Automower Part 2 : Preparation and Installation.

This is part 2 of the series “Automower”, click here to read from the “Part 1: Introduction to the Automower”.

As seen in the part 1, these romba require the installation of a boundary wire in the ground.

No matter which robot you choose, the installation is almost identical, but there are some things to know prior to prepare your project.

On top of the maximum recommend surface, Husqvarna recommend the loop to be no longer than 800 meters (2,600ft) of boundary wire, and at maximum 20 cm (8 inch) deep.
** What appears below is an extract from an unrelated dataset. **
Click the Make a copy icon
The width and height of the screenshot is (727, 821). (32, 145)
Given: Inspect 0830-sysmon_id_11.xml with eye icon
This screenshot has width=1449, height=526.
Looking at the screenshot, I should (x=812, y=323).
But this differs a little from my experience/recommendations.
I have tested multiple loops, some as long as 1.3 km and 28 cm deep (4,260ft long at 11 inch depth). My findings are: The loop can be extended up to 1.3 km (4,260ft) but no deeper than 20 cm (8 inch) for a suitable option, with a little *disclaimer regarding the depth.

*At this depth, no matter the length of the loop, it is possible that the robot will lose the signal from time to time. It’s ok, the robot will search on its own until it is found again.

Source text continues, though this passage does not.